NASA | X-ray Nova Reveals a New Black Hole in Our Galaxy

1 year ago
25

On Sept. 16, NASA's Swift satellite detected a rising
tide of high-energy X-rays from a source toward the
center of our Milky Way galaxy. The outburst,
produced by a rare X-ray nova, announced the
presence of a previously unknown stellar-mass black
hole.
An X-ray nova is a short-lived X-ray source that
appears suddenly, reaches its emission peak in a few
days and then fades out over a period of months. The
outburst arises when a torent of stored gas suddenly
rushes toward one of the most compact objects
known, either a neutron star or a black hole.

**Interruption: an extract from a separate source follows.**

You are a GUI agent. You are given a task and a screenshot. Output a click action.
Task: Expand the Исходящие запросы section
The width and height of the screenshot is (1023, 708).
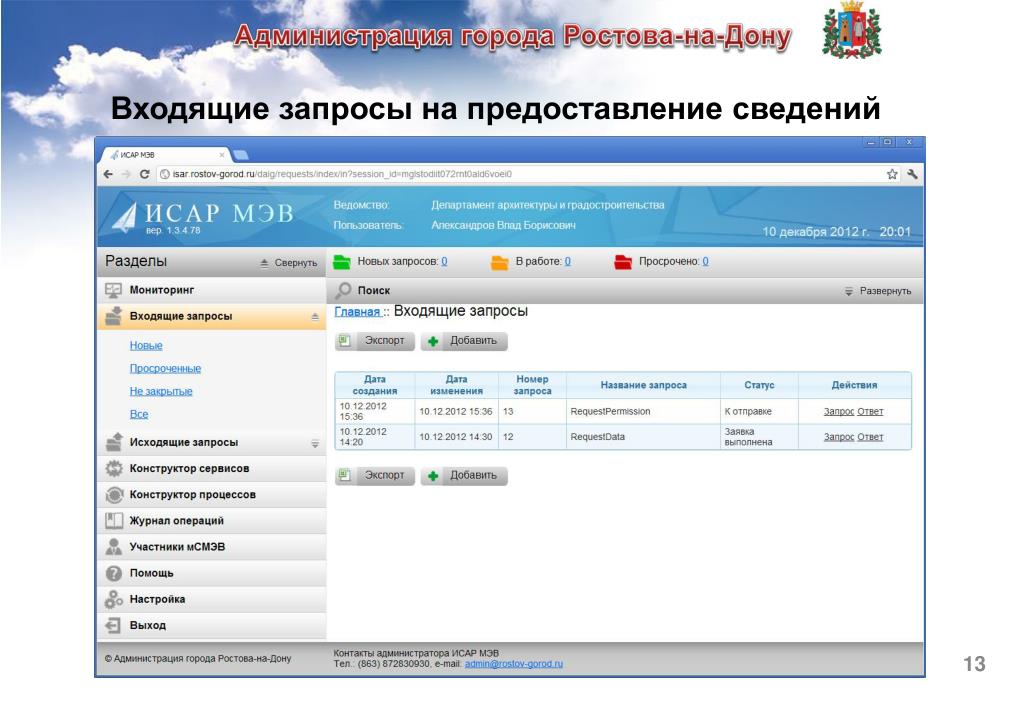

Named Swift J1 745-26 after the coordinates of its sky
position, the nova is located a few degrees from the
center of our galaxy toward the constellation
Sagittarius. While astrononmers do not know its
precise distance, they think the object resides about
20,000 to 30,000 light-years away in the galaxy's inner
region. The pattern of X-rays from the nova signals
that the central object is a black hole.
Ground-based observatories detected infrared and
radio emissions, but thick clouds of obscuring dust
have prevented astronomers from catching Swift
J1745-26 in visible light.
The black hole must be a member of a low-mass
X-ray binary (LMXB) system, which includes a normal,
sun-like star. A stream of gas flows from the normal
star and enters into a storage disk around the black
hole. In most LMXBs, the gas in the disk spirals
inward, heats up as it heads toward the black hole,
and produces a steady stream of X-rays.